7.2 Intercept-Only Model
For our first example, we focus on verbal ability at Grade 2 as an outcome (verb2
in the data frame wiscsub
). Examining the distribution for ‘verb2’.
## vars n mean sd median trimmed mad min max range skew kurtosis se
## X1 1 204 25.42 6.11 25.98 25.4 6.57 5.95 39.85 33.9 -0.06 -0.34 0.43
ggplot(data=wiscsub, aes(x=verb2)) +
geom_histogram(binwidth=2.5, fill="white", color="black", boundary=0) +
xlab("Verbal Ability Grade 2") + ylab("Count") +
xlim(0,50) +
theme_classic()
7.2.1 Intercept-Only Equation
The simplest model is an intercept only model. In this case, we would fit the model
\[ verb_{2i} = b_0 + \epsilon_{i}\]
Written out explicitly with the “silent” 1 in it, we get
\[ verb_{2i} = b_01_i + \epsilon_{i}\]
This is helpful for explicit translation into the R code, specifically the formula
within the lm()
function.
7.2.2 Intercept-Only Model in R
We fit the model using the following code. Note that the code has the ‘1’ predictor variable stated explicitly.
##
## Call:
## lm(formula = verb2 ~ 1, data = wiscsub, na.action = na.exclude)
##
## Residuals:
## Min 1Q Median 3Q Max
## -19.4653 -4.6403 0.5647 4.2822 14.4347
##
## Coefficients:
## Estimate Std. Error t value Pr(>|t|)
## (Intercept) 25.4153 0.4275 59.45 <2e-16 ***
## ---
## Signif. codes: 0 '***' 0.001 '**' 0.01 '*' 0.05 '.' 0.1 ' ' 1
##
## Residual standard error: 6.106 on 203 degrees of freedom
Note that we used na.exclude
instead of na.omit
(default); practically speaking na.omit
deletes missing data entries while na.exclude
just excludes from the analysis.Therefore with na.exclude
, in the residuals and fitted values, NA
will show up where there were missing values.

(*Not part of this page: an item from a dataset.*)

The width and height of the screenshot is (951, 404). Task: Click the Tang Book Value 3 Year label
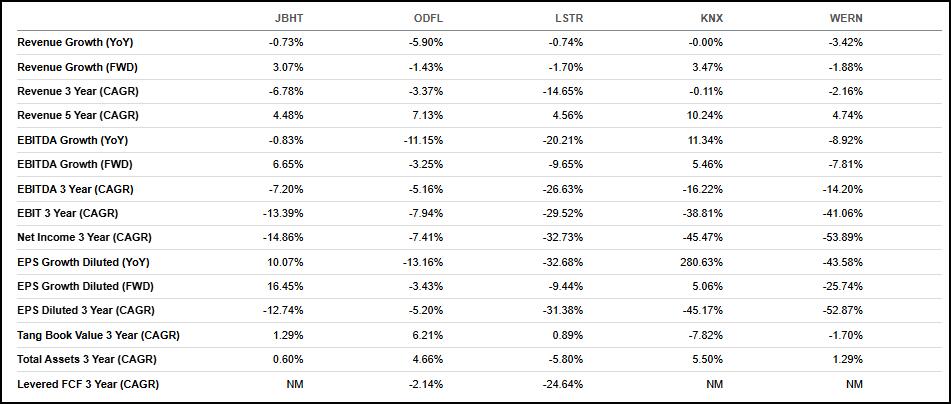98,335
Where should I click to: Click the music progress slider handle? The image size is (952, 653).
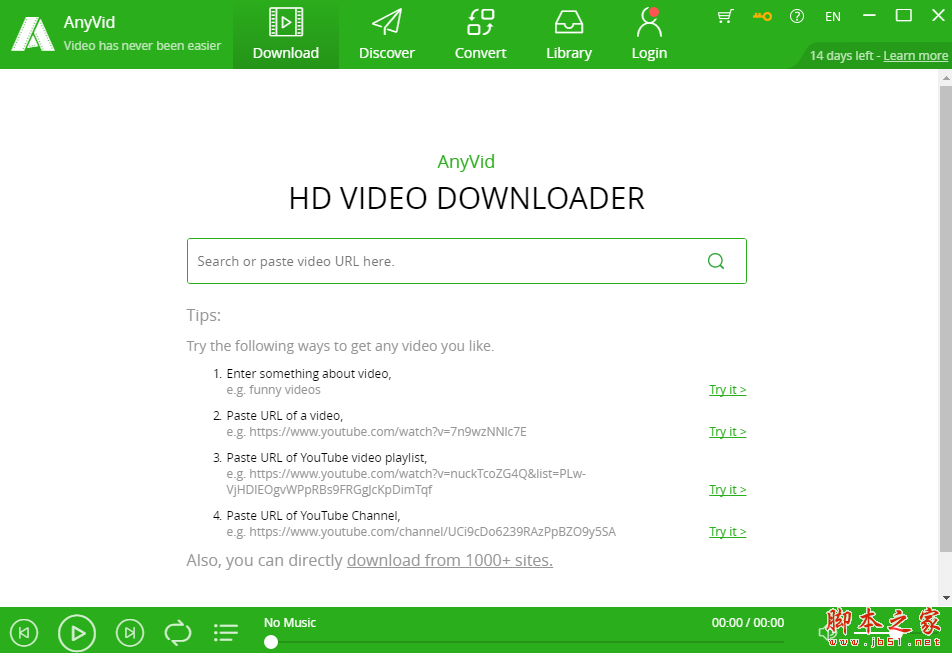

The output indicates that \(b_0\) = 25.4153, and its standard error = 0.4275.
The intercept reflects the expected value of the outcome variable when all of the predictor variables (i.e. \(\left\{ x_{1i}, ..., x_{qi}\right\}\)) = 0.
So, in the absence of any additional information other than the descriptive statistics of \(verb_{2i}\), what is our best guess for a person’s \(verb_{2i}\) score?
It is the mean of \(verb_{2i}\). The regression above confirms this notion; regressing the outcome on a vector of 1s allows us to ‘recover’ the mean.
7.2.3 Intercept as Mean of Outcome
Notice we can confirm this finding using matrix algebra, as well.
\[ \mathbb{E}(verb_{2i}) = \mathbb{E}(b_01_i + \epsilon_{i}) \]
From the properties of expectation, we have \(\mathbb{E}(X+Y)=\mathbb{E}(X) + \mathbb{E}(Y)\).
\[ \mathbb{E}(verb_{2i}) = \mathbb{E}(b_01_i) + \mathbb{E}(\epsilon_{i}) \]
Another property of expectation relates to taking the expectation of a constant, \(\mathbb{E}(c)=c\), thus \(\mathbb{E}(b_01_i)=b_0\), implying
\[ \mathbb{E}(verb_{2i}) = b_01_i + \mathbb{E}(\epsilon_{i}). \] Remembering Assumption 1, \(\mathbb{E}(\epsilon_{i})=0\), we have
\[ \mathbb{E}(verb_{2i}) = b_0 \] We can confirm this by looking at Verbal Scores at Wave 2.
## [1] 25.41534
7.2.4 Intercept-Only Model \(R^2\)
Yes - we recovered the mean, but we did not attempt to explain any of the variance. Let’s take a look at the variance explained for Model 1.
## [1] 0
It thus makes sense that we get 0 as the R-square. From the properties of variance, we know that \(\mathbb{V}(c)=0\). There is no variability due to the regression model because there are no predictors, only a constant.